State lifts automatic death sentence for these mountain lions that prey on pets and livestock

Mountain lions living in genetically fragile populations in Southern California will no longer receive an automatic death sentence when they prey on pets and livestock.

On Tuesday, the state Department of Fish and Wildlife said it was changing its policy for issuing permits to livestock owners in those areas who are seeking to kill mountain lions. Until now, the permits have been automatically issued if the cat has attacked domestic animals. From now on, the applicant must first try at least twice to shoo the cougar away with nonlethal means.

Although the new policy applies only to the Santa Monica and Santa Ana mountain ranges, it represents a fundamental shift in how the state issues what are known as “depredation permits.” Animal rights groups hope the policy may someday expand statewide, a prospect fiercely opposed by cattle and sheep ranchers.

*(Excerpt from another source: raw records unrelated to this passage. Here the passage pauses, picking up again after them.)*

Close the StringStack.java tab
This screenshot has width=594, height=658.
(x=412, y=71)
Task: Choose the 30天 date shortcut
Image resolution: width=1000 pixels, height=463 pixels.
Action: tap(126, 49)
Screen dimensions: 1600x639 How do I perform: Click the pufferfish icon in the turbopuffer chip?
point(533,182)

In 1990, voters approved a ballot initiative that prohibited hunting of mountain lions. To appease livestock groups, the initiative’s backers included language in the law that says the state “shall” issue a depredation permit in the event a cougar attacks pets or livestock. The wildlife agency has always issued lethal permits. California issues around 218 of them every year, though typically less than half result in a kill.

A Sacramento Bee investigation published this fall revealed that since Proposition 117 passed, nearly four times as many lions are killed on average each year than were killed prior to the ballot measure passing.

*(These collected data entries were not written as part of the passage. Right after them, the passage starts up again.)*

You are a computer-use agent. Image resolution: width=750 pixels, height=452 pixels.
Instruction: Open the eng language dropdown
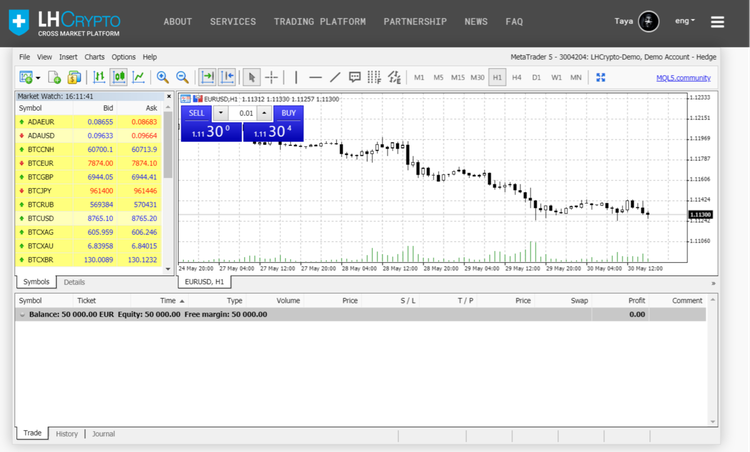685,21
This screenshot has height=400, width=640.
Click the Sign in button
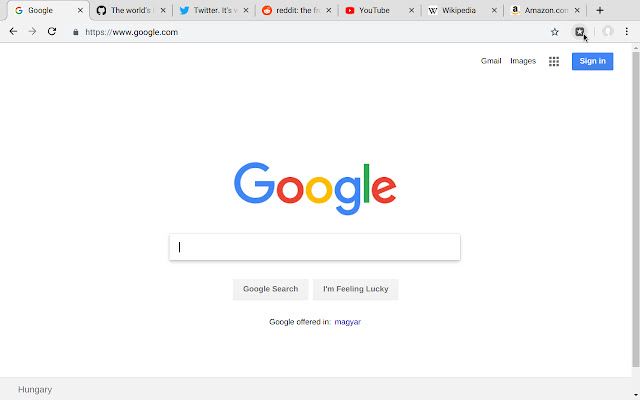coord(592,61)
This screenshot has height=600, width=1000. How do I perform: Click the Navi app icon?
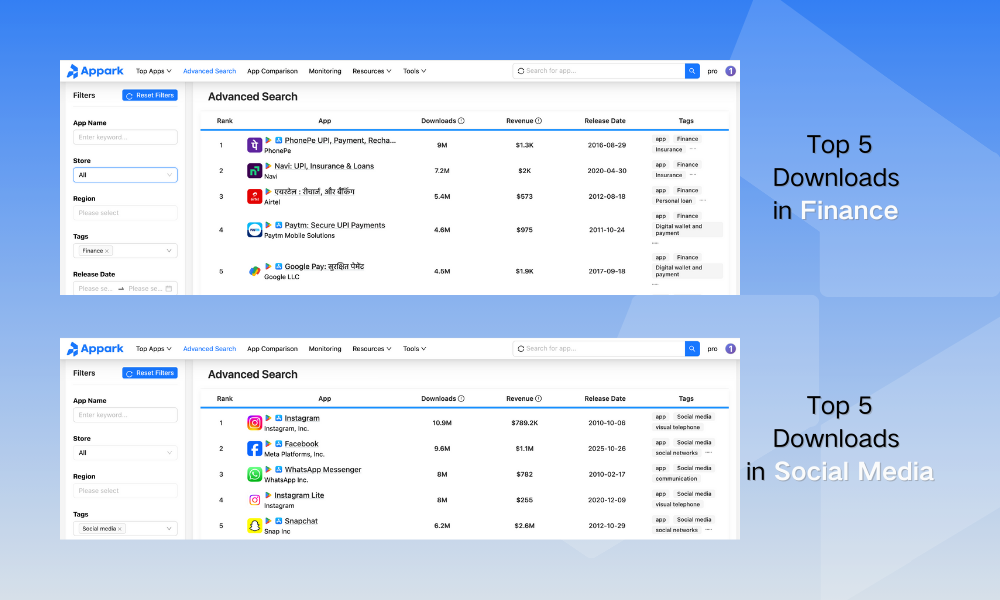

The state cougar-killing policy came under fire in late 2016 after it issued livestock owners in Malibu a permit to kill a mountain lion known as P-45. The cat was blamed for rampaging through neighborhood llama and goat pens at night, massacring several animals at a time and leaving their carcasses to rot.

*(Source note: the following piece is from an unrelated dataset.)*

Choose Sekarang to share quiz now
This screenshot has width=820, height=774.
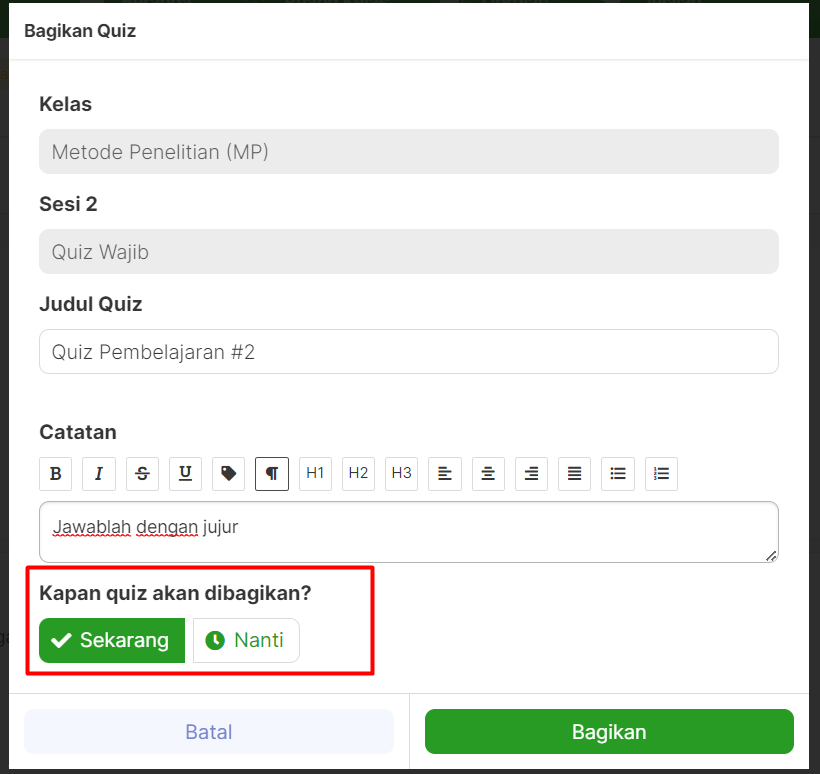coord(112,640)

Biologists didn’t want the 150-pound cougar killed, because he had injected what they said was badly needed genetic diversity into an isolated population of a dozen or so lions hemmed in by two deadly freeways.

By somehow crossing the freeway and joining the lions on this urban island, P-45 had achieved almost celebrity status in Los Angeles. News that he was targeted for death outraged animal rights activists across the globe. A former Sacramento County sheriff’s deputy, Wendell Phillips, shot the cat on his Malibu property, but it survived and its tracking collar shows he is still in the area.

In response, mountain lion advocates and biologists had pressured the wildlife agency to change its depredation permit policy in the Santa Monica range and in the Santa Ana Mountains, where cougars are similarly cut off from the outside and studies show the cats are dangerously interbreeding.

The fear is the lions in both ranges could eventually go extinct, and that people killing the cats when they attack livestock hastens the process. In the Santa Ana ranges, one 13-year study showed that more than a quarter of the cougars were killed from depredation permits.

“This amendment (to the state’s mountain lion policy) comes after many, many hours of discussion with stakeholders,” said Jordan Traverso, a spokeswoman for the Department of Fish and Wildlife. “We believe we’ve struck a balance that takes into account the various attitudes regarding lions in the state, including the health of these sensitive populations.”

Lion advocates praised the state’s move.

“I think it’s a balanced and sensitive response to the conservation crisis in those two Southern California mountain ranges,” said Lynn Cullens, the executive director of the Mountain Lion Foundation. “We applaud CDFW director (Chartlon) Bonham for taking the time to carefully consider the options that were before them.”

Cullens said the best way to protect livestock from attack is by placing them in fully enclosed, lion-proofed pens at night. Cullens said she hopes the policy shift starts a process that will eventually lead to fewer kill-permits statewide.

Animal welfare activists say that over the years, the depredation-permit policy has morphed into something they never saw coming back in 1990, when the main concern was for commercial ranching.

Now, almost all cougar kill permits are issued when the cats prey on pets owned by 4-H kids and other backyard livestock enthusiasts on the edge of suburbia who keep the animals as a hobby.

Livestock groups say it doesn’t matter whether someone is making a living off the animals the cougars kill – the ballot initiative language for depredation permits makes no exceptions.

Phillips, who is now an attorney, said the state’s new policy is “easily challengeable in court.”

“I think they’re bowing to political pressure, and it’s too bad,” he said. “But the reality is nobody will bother to apply for permits any more. Shoot, shovel and shut-up, that’s what coming.”